### [DIRECTIONS]
In full and without change, return each entry.

*** Opening RECORDS PROVIDED ***

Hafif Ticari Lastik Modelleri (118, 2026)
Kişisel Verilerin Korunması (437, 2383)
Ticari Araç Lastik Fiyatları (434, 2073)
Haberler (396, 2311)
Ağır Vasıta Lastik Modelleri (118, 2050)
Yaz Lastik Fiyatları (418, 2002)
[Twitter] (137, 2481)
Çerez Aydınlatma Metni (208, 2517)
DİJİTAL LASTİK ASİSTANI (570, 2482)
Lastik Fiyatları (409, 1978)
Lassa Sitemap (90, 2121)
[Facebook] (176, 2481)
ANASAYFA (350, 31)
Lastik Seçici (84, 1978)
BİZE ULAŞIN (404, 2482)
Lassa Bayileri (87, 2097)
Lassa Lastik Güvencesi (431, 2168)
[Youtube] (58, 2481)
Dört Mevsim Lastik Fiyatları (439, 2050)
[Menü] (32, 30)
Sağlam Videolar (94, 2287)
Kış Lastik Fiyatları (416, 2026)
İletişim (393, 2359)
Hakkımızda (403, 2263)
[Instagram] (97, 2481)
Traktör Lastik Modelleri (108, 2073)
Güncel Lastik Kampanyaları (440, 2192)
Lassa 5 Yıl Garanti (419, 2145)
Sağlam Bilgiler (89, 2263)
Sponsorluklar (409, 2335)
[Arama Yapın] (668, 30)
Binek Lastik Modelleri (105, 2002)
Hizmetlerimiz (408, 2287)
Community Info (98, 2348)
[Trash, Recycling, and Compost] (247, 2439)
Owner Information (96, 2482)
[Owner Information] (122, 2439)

*** Closing RECORDS PROVIDED ***

### [WRITTEN ANSWER]
Hafif Ticari Lastik Modelleri (118, 2026)
Kişisel Verilerin Korunması (437, 2383)
Ticari Araç Lastik Fiyatları (434, 2073)
Haberler (396, 2311)
Ağır Vasıta Lastik Modelleri (118, 2050)
Yaz Lastik Fiyatları (418, 2002)
[Twitter] (137, 2481)
Çerez Aydınlatma Metni (208, 2517)
DİJİTAL LASTİK ASİSTANI (570, 2482)
Lastik Fiyatları (409, 1978)
Lassa Sitemap (90, 2121)
[Facebook] (176, 2481)
ANASAYFA (350, 31)
Lastik Seçici (84, 1978)
BİZE ULAŞIN (404, 2482)
Lassa Bayileri (87, 2097)
Lassa Lastik Güvencesi (431, 2168)
[Youtube] (58, 2481)
Dört Mevsim Lastik Fiyatları (439, 2050)
[Menü] (32, 30)
Sağlam Videolar (94, 2287)
Kış Lastik Fiyatları (416, 2026)
İletişim (393, 2359)
Hakkımızda (403, 2263)
[Instagram] (97, 2481)
Traktör Lastik Modelleri (108, 2073)
Güncel Lastik Kampanyaları (440, 2192)
Lassa 5 Yıl Garanti (419, 2145)
Sağlam Bilgiler (89, 2263)
Sponsorluklar (409, 2335)
[Arama Yapın] (668, 30)
Binek Lastik Modelleri (105, 2002)
Hizmetlerimiz (408, 2287)
Community Info (98, 2348)
[Trash, Recycling, and Compost] (247, 2439)
Owner Information (96, 2482)
[Owner Information] (122, 2439)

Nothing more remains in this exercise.